How To Develop a Marketing Plan Part 2: The Strategy
Once you’ve determined that a need exists for services you want to provide and you’ve identified the target service area, you must develop a strategy for cultivating a desire for the service and encouraging consumers to come to you for the service.
- Wrap your brand around the new service, or if the new service will be branded separately, develop that new brand. A brand is a name, term, symbol, special design or some combination of these that is intended to identify the service and differentiate it from the services of competitors.
- Determine your target market. Are you targeting consumers directly, or are you targeting care providers, employers, businesses, or payers?
- If your marketing budget was not established as part of the pro forma, establish it now.
- Select your marketing methods based on your target:
- Direct to consumer methods include free meet and greet appointments, lectures, personal appearances, direct mail, print advertising, radio, TV, billboards, theatre pre-movie ads and online methods including Facebook, interactive websites, blogs, Twitter, texting, Google advertising, Google Places (not yellow pages), Groupon, Social Living and Facebook advertising.

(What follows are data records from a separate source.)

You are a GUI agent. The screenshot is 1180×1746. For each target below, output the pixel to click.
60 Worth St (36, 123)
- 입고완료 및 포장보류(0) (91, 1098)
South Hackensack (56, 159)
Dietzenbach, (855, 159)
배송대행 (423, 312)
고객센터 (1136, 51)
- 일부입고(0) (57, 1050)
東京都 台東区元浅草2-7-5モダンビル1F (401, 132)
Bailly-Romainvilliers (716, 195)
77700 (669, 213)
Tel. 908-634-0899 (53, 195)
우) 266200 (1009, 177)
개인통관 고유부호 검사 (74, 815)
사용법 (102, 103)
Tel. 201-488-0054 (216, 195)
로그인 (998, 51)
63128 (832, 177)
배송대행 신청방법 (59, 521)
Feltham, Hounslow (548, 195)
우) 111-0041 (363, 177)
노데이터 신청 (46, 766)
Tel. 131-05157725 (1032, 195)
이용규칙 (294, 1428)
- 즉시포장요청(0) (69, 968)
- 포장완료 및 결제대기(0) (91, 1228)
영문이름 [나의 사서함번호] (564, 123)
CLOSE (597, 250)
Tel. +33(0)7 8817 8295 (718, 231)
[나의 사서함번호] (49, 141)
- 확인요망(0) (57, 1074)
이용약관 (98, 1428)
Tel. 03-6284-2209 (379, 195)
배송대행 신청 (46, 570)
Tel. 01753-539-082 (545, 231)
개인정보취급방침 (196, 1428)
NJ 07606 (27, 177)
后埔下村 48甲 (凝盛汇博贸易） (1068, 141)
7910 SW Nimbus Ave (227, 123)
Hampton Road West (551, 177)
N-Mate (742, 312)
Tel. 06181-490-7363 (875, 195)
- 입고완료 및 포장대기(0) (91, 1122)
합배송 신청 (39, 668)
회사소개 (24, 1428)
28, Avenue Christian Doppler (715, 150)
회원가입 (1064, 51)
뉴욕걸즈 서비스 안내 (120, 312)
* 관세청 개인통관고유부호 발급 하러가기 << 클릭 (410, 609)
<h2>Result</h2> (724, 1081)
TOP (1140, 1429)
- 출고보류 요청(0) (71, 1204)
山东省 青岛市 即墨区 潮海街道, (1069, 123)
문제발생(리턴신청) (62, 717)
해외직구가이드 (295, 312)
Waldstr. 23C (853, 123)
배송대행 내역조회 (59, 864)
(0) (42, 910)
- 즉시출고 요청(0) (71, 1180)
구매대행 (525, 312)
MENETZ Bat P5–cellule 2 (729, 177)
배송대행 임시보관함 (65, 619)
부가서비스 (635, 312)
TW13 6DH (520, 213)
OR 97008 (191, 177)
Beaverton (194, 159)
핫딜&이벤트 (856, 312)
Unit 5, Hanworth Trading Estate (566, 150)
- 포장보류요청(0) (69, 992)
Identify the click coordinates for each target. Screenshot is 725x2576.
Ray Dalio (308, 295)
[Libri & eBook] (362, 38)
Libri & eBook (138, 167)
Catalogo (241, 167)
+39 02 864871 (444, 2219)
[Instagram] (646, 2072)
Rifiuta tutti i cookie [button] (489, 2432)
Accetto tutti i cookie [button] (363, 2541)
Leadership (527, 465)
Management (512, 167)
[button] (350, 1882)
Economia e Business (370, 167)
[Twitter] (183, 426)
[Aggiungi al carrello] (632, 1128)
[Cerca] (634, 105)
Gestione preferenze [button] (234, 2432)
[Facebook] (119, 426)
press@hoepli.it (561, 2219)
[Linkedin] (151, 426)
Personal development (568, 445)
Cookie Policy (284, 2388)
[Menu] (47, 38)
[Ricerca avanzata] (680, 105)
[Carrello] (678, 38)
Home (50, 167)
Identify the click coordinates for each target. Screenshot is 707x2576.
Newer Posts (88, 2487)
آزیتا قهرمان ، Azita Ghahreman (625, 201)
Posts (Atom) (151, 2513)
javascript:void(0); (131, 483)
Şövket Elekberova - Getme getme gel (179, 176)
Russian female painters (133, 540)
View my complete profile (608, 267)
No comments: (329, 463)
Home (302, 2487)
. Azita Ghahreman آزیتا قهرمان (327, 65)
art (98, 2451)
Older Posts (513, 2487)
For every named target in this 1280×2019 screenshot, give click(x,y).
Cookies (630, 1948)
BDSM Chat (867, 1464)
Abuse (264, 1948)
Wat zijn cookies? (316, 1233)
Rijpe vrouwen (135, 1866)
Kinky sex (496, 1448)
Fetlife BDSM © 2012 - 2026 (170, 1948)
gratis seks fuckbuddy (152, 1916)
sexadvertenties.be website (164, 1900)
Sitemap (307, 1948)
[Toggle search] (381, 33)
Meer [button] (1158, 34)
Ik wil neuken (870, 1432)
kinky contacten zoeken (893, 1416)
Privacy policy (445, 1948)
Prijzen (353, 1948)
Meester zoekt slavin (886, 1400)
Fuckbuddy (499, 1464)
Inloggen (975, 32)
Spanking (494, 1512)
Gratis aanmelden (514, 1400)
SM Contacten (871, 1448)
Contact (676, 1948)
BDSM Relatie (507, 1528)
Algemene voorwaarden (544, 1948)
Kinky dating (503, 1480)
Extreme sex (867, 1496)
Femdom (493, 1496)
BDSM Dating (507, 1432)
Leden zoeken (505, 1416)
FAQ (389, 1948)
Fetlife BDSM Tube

- Direct to other service purchasers include online and print press releases, direct mail, invitations to events, personal visits, service brochures and referral sources.
- Put together your timeline leading up to the launch of your service.
How To Develop a Marketing Plan Part 3: Execute and Monitor
- Prepare a table or spreadsheet of your strategy and timeline, assigning responsibility for each phase of your plan.
- Be prepared to collect data both in person and online to analyze which marketing mediums produced conversions (consumers buying your service). Ask every single person who uses the new service “How did you hear about us?” and log it. Use analytics programs to assess online activity surrounding your brand and service.
- Evaluate your results from different marketing mediums and eliminate those producing poor results and focus on those producing conversions.